一、行业背景

现代信息化科技建设的大力发展下,银行和金融机构在日常经营活动中积累了大量数据,这些数据除了支持银行前台业务流程运转之外,越来越多被用于财务报表、产品定价、客户信息、绩效考核、决策支持等领域。银行日常经营决策过程背后实质是数据产生、存储、传递和利用的过程。充分挖掘这些数据资产的使用价值, 可以为金融生产带来极大的经济效益和竞争优势。然而, 一旦这些业务数据丢失、损坏或泄露, 则有可能造成巨大的经济损失, 或在社会、法律、信用、品牌上对银行造成严重的不良影响。在金融机构转型和发展的过程中,平衡数据使用的便捷性和安全性成为极大的挑战。

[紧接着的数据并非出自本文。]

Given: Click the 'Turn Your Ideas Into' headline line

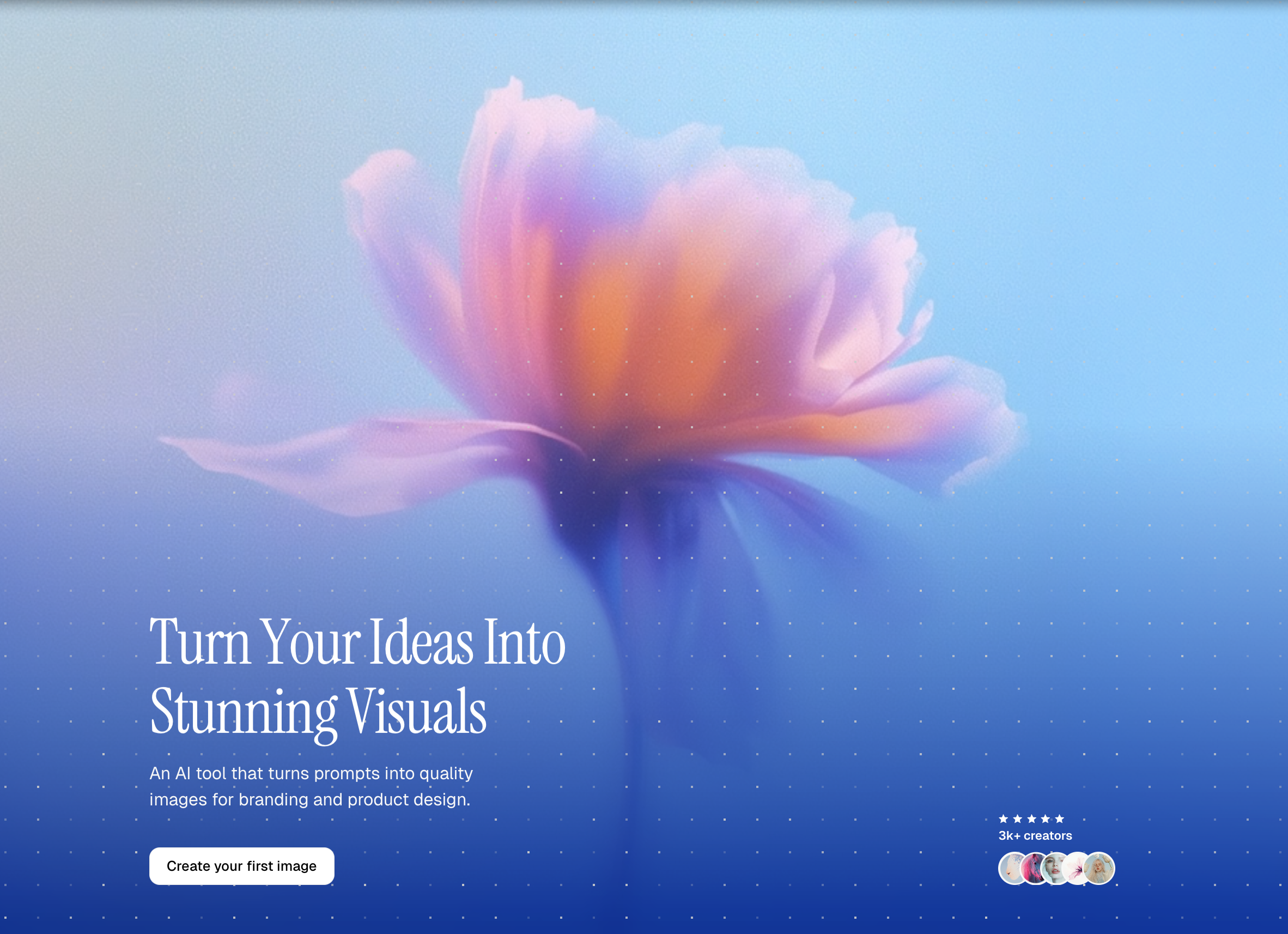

在数据安全层面,《网络安全法》的颁布以及即将发布的《数据安全法》从法律制度层面对数据安全相关信息防护进行了要求。各行业的规定如《银行业金融机构数据治理指引》、《证券基金经营机构信息技术管理办法》、《证券期货业数据分类分级指引》、《个人金融信息保护技术规范》则根据行业特点对本行业数据安全相关工作进行了规定,而国家相关部委、信息安全委员会则发布了《网络安全等级保护条例(征求意见稿)》、《中央企业商业秘密保护暂行规定》、《信息安全技术数据安全能力成熟度模型》等国家标准。政策法规、行业标准、国家规范共同组成了数据安全的相关规章体系。

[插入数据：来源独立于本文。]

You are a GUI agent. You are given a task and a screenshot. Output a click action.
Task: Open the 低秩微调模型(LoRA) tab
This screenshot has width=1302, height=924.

金融行业相关机构要想实现安全的管理和运营,就必须满足国家上级监管机构要求的数据安全合规性建设,这种需求项目大、周期长、客户要求较高。通常需要先进行整体体系建设的交流,以及成功案例的经验分析,对客户进行分阶段的规划,然后取得建设思路的一致,才能逐步开展组织架构、数据体系制度流程的建设、数据的分级分类、数据安全产品技术落地等。

二、金融数据安全风险分析

金融行业作为国家的经济重要领域,数据资产庞大,涉及的数据使用方式多样化,数据使用角色繁杂,数据共享和分析的需求强烈,但目前金融机构数据管理仍存在较多问题,具体表现在数据处理过程中大量的用户信息及用户业务使用信息等个人信息数据管控机制不足,商业秘密和敏感数据的信息在处理、共享和使用过程中面临违规越权使用或被用于非法用途等数据泄露安全风险。员工对敏感数据保护的安全意识不足,对员工有意或无意的敏感数据泄露缺乏检测与防护手段。

三、解决方案

构建数据安全治理的项目是一项从无到有、富有挑战且意义深远的工作。对于数据安全治理的建设,将数据安全标准化模型作为数据安全治理建设的总体目标蓝图。

安全防护拓扑图:

数据安全治理建设规划必须包含以下四个方面:

一、组织和架构的建设:

传统网络安全均由IT部门负责,随着数据治理工作的深入开展,业务部门要深入参与数据资产梳理以及分级分类工作,因此原有的组织架构和项目模式无法支撑数据治理的深入开展,需要自上而下形成高层牵头、跨业务部门、数据全覆盖的组织架构。

二、制度和流程的建设:

目前金融机构大多有较完整的安全规范,如分级分类规定,保密规定等,但一方面没有独立的数据安全规范,可执行性不强,另一方面缺乏技术监管手段,落地执行较难。在制度流程建设层面,可根据企业内部组织的特点分期进行建设。

三、技术工具的建设:

传统的安全理念是“七分管理,三分技术”,随着数据量的指数级增长,仅仅依靠管理很难对数据进行全方位管控,而在实践中技术工具占据了越来越大的比重。传统的咨询项目交付物是大量的文档,而数据安全的项目真正能够落地执行离不开技术工具的管控。技术管控按照生命周期来分,可分为数据采集、数据传输、数据存储、数据使用、数据删除、数据销毁六个方面。根据数据分级分类进行安全环境和边界管控,保障数据的保密性、完整性和可用性。

四、人员能力的建设:

传统安全人员的技术能力大多以网络安全和信息安全为基础,而在数据安全层面需要既懂业务,又懂数据安全体系的复合型人才,其核心能力包括数据安全管理能力、数据安全运营能力、数据安全技术能力及数据安全合规能力。对数据治理人员的培养和管理制度的宣贯需形成常态化机制,提高数据安全人员能力。

四、方案价值

1.合规性收益

符合国家信息安全等级保护相关政策标准,满足行业系统的数据和业务服务的安全要求,满足数据整体安全运营下的实际业务需求,从管理和技术两个层面保障数据安全的安全防护水平。

2.安全性收益

立足于行内的实际情况,在满足国家和行业政策标准要求的同时,重点保护内部数据安全,保证相关业务应用的运行安全性;尽量减少数据安全机制对业务应用系统的性能和流程产生大的影响;保证相关管理和技术措施的有效性和实际可行性。